━━━ Quoted passage ━━━

This guidance outlines general validation principles that the Food and Drug Administration (FDA)considers to be applicable to the validation of medical device software or the validation of software used to design, develop, or manufacture medical devices. This final guidance document, Version 2.0, supersedes the draft document, General Principles of Software Validation, Version 1.1, dated June 9, 1997.


This guidance describes how certain provisions of the medical device Quality System regulation apply to software and the agency’s current approach to evaluating a software validation system. For example, this document lists elements that are acceptable to the FDA for the validation of software; however, it does not list all of the activities and tasks that must, in all instances, be used to comply with the law.


The scope of this guidance is somewhat broader than the scope of validation in the strictest definition of that term. Planning, verification, testing, traceability, configuration management, and many other aspects of good software engineering discussed in this guidance are important activities that together help to support a final conclusion that software is validated.


This guidance recommends an integration of software life cycle management and risk management activities. Based on the intended use and the safety risk associated with the software to be developed, the software developer should determine the specific approach, the combination of techniques to be used, and the level of effort to be applied. While this guidance does not recommend any specific life cycle model or any specific technique or method, it does recommend that software validation and verification activities be conducted throughout the entire software life cycle.

━━━ Provided material ━━━

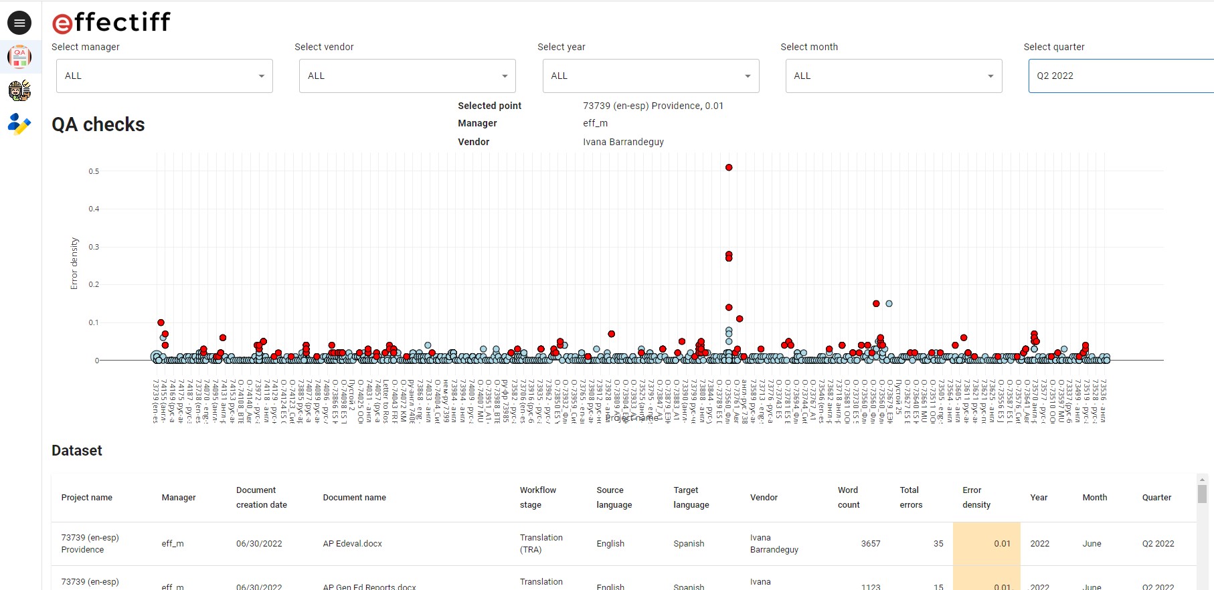Click the light blue point near 0.15 density
This screenshot has width=1214, height=590.
tap(889, 304)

━━━

**Tasks to perform**:
A. List the aspects of good software engineering that the software validation guidance names before "and many other aspects."
B. Do these statements agree with the software validation guidance? Answer yes or no for each and quote the deciding words.
(i) Version 2.0 replaces a draft dated June 9, 1997.
(ii) The guidance recommends a specific life cycle model.
(iii) The guidance lists every activity and task that must be used to comply with the law.
C. According to the software validation guidance, what two things should the software developer base the specific approach on?

**Answers by item number**:
A. Planning, verification, testing, traceability, configuration management

B.
(i) Yes: "supersedes the draft document, General Principles of Software Validation, Version 1.1, dated June 9, 1997"
(ii) No: "this guidance does not recommend any specific life cycle model"
(iii) No: "it does not list all of the activities and tasks that must, in all instances, be used to comply with the law"

C. The intended use and the safety risk associated with the software to be developed.